The Shell-led LNG Canada export project has surpassed the 50 percent completion mark, as construction work continues to progress at the terminal site in Kitimat.

The giant project, worth more than $30 billion, recently raised “one of the world’s largest LNG tanks” with 225,000 cubic meters of usable interior space.

It also received its first main cryogenic heat exchanger and pre-cooler units at the new material offloading facility.

Three years after the joint venture participants reached a successful final investment decision, LNG Canada has surpassed the 50 percent completion mark and is “moving swiftly towards commissioning and start-up.”

“In the coming weeks and months, activities will increase as more critical infrastructure arrives,” LNG Canada said in a construction update on Wednesday.

LNG Canada expects to receive its first module in the next six to twelve months.
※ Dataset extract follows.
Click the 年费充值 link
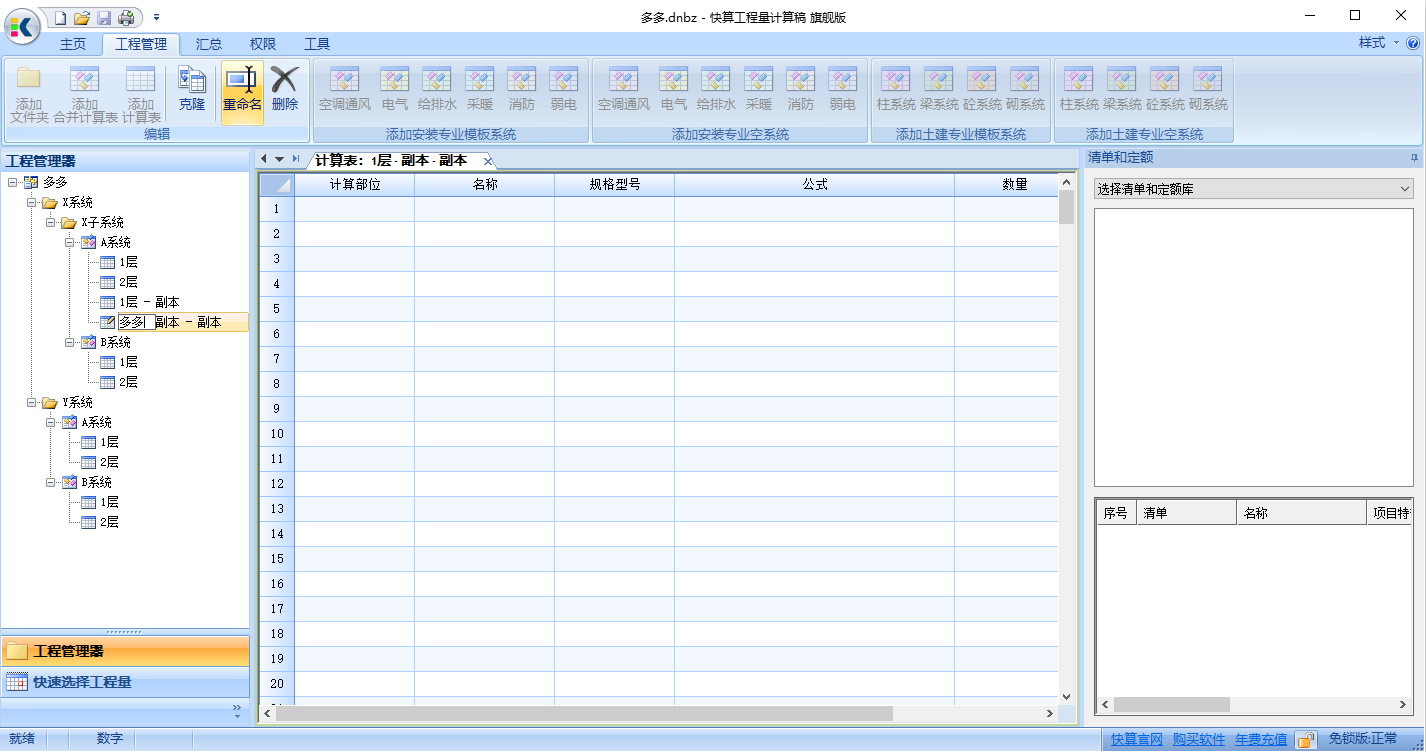1260,738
One of the main construction activities will include building the inner tank as well.

Shell's LNG Canada project more than 50 percent complete
Image: LNG Canada

LNG pipeline cost

The construction activities progressed despite the Covid-19 pandemic, which has created challenges for everyone, at home and abroad, LNG Canada said.

“And we remain very concerned about cost and schedules increases disclosed by TC Energy to complete its Coastal GasLink pipeline that will connect to our facility,” it said.
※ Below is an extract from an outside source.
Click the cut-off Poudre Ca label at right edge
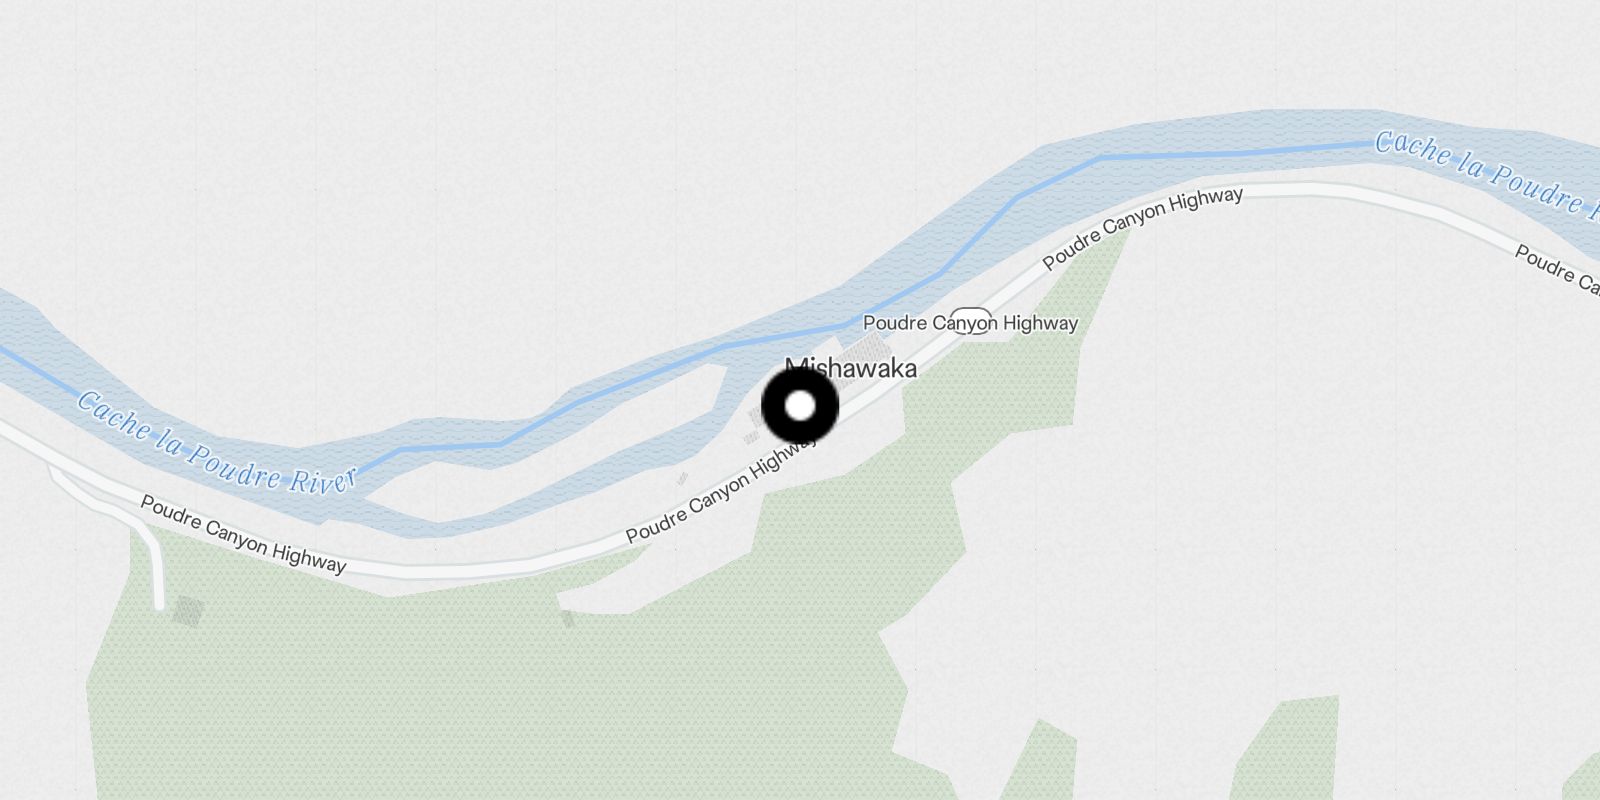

Coastal GasLink and LNG Canada previously said they were in commercial discussions regarding the cost and schedule for the project.

TC Energy-led Coastal GasLink is building a 667-kilometer-long pipeline worth over $6.6 billion.

The pipeline will move at least 2.1 billion cubic feet per day of natural gas with the potential for delivery of up to 5 bcf/d from the Dawson Creek area to the LNG Canada facility in Kitimat, British Columbia.

Besides Shell, LNG Canada partners include Malaysia’s Petronas, PetroChina, Japan’s Mitsubishi Corporation but also South Korea’s Kogas.

LNG Canada expects the first LNG shipment from the first phase of the plant, which includes two trains with a capacity of 14 mtpa, in the middle of the decade.